Attacchi di panico e malori al cinema: “Fermate il film, sconvolge i ragazzi”

Il Moige: «Assurdo che non sia vietato». E il Codacons: «Scioccati? Chiedete i danni»

ROMA È bufera su "Paranormal Activity", l’horror low cost di Oren Peli che al box office si è piazzato secondo incalzando Avatar e nelle sale – dove è uscito senza alcun divieto – sta terrorizzando i minori. Sono ormai decine le richieste di intervento al 118 per attacchi di panico e malori. A Napoli alcuni adolescenti hanno dovuto far ricorso alle cure dei sanitari perchè scioccati dal contenuto della pellicola.
«Sabato notte – riferisce un infermiere del 118 partenopeo – si sono verificati diversi episodi di attacchi di panico durati più di mezz’ora, cosa insolita in questi casi, e talora neanche l’arrivo dell’ambulanza è servito a calmare i soggetti colpiti da crisi. Altri spettatori sono stati colpiti da vomito e da tremore. Il caso più grave quello di una ragazzina di 14 anni che, in evidente stato catatonico, è stata portata in ospedale». Un po’ troppo. E ora "Paranormal", che in Italia appunto non è vietato ai minori neanche di 14 anni, diventa un caso, anche politico. Al punto da fare intervenire anche il ministro per i Beni culturali Sandro Bondi, che si riserva «una verifica sul film in questione e di adottare provvedimenti necessari per tutelare i bambini».
A sollecitare per prima un intervento del ministero è Alessandra Mussolini, presidente della commissione Infanzia. Ma contro il film – che racconta i brividi di Katie e Micah alle prese con una nuova casa nella periferia di San Diego, di cui scoprono di non essere gli unici inquilini – si schierano anche numerose associazioni, in testa il Codacons pronto ad adire le vie legali. «I casi accertati di attacchi di panico e gli altri effetti psicologici registrati nei minorenni, legati alla visione della pellicola, dimostrano chiaramente l’esigenza di vietarne la visione ad un pubblico di età inferiore ai 18 anni». Tra l’altro, spiega l’associazione, «i minorenni che in questi giorni hanno subito effetti legati alla visione del film, quali attacchi di panico, tremori, vomito, stato di shock, potrebbero richiedere il risarcimento dei danni in tribunale».

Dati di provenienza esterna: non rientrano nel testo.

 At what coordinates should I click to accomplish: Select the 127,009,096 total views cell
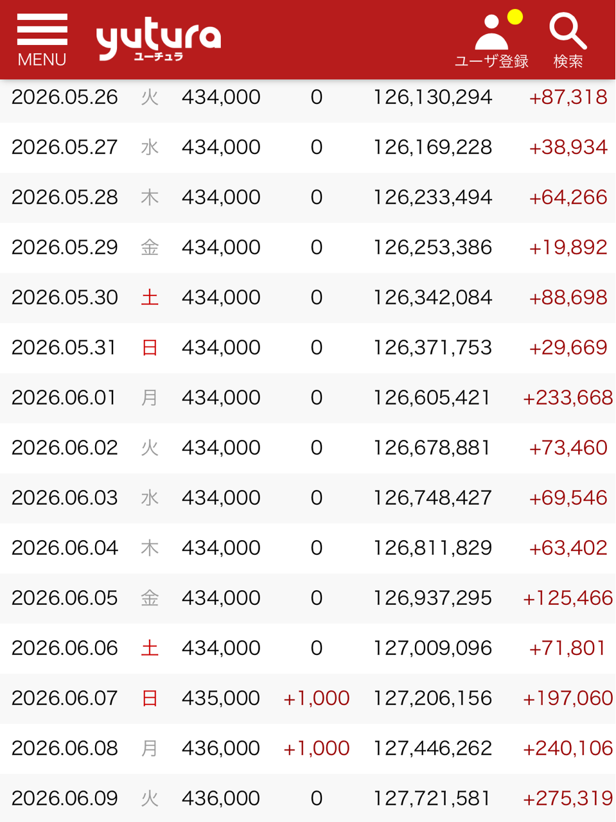point(432,648)
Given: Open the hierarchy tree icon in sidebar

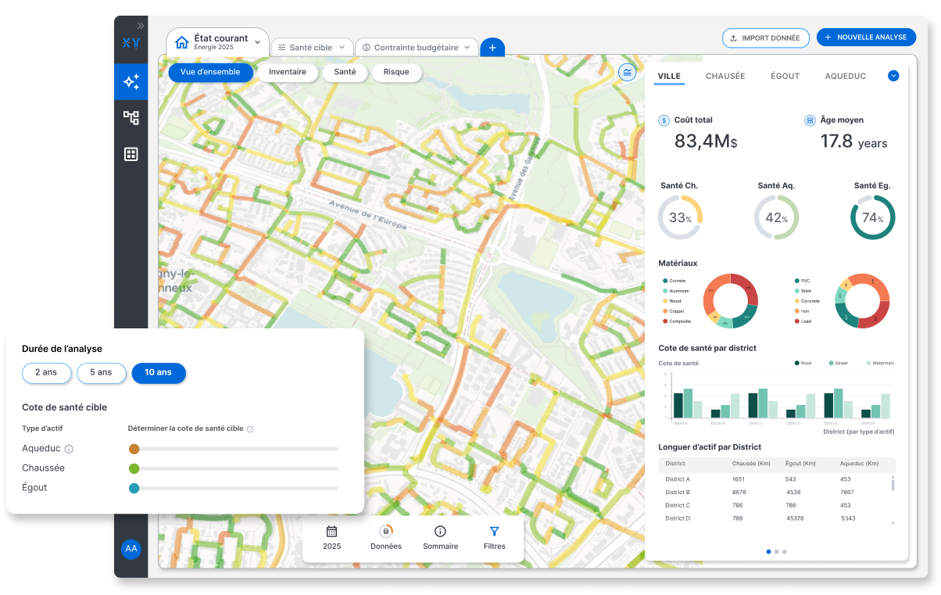Looking at the screenshot, I should pyautogui.click(x=131, y=118).
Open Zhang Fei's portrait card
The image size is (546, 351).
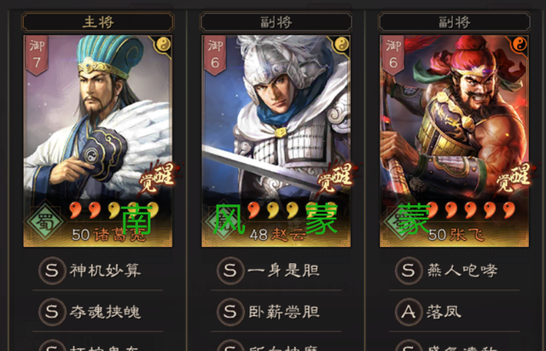tap(455, 141)
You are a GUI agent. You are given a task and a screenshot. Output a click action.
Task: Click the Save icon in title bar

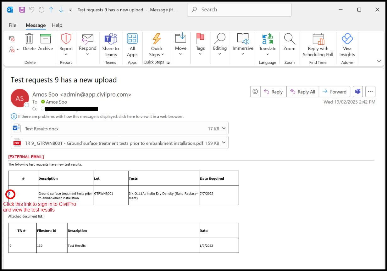coord(22,10)
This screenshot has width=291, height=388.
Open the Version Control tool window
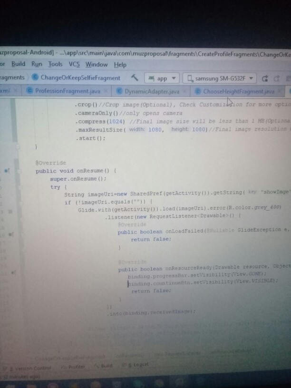point(32,367)
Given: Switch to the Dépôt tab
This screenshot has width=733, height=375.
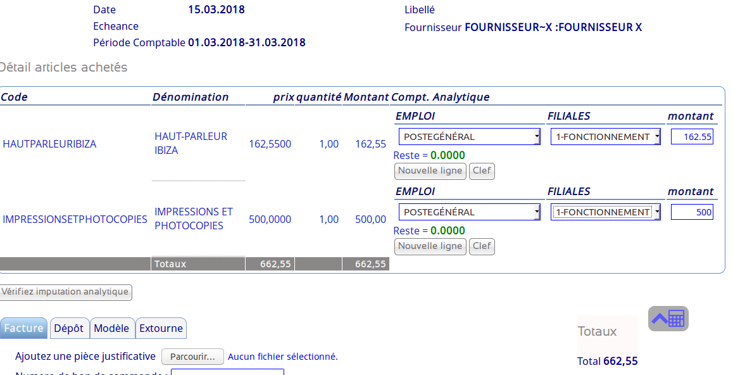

Molto critico anche il Movimento genitori, convinto della necessità di «rivedere le modalità di giudizio con cui vengono assegnati i divieti». Per di più, sottolinea il Moige, «il trailer era decisamente esplicito e in America il film è segnalato con una R, ossia vietato ai minori di 17 anni se non accompagnati da un adulto, in Inghilterra è vietato ai minori di 15 anni e in Germania e nei Paesi Bassi la visione è vietata ai minori di 16 anni».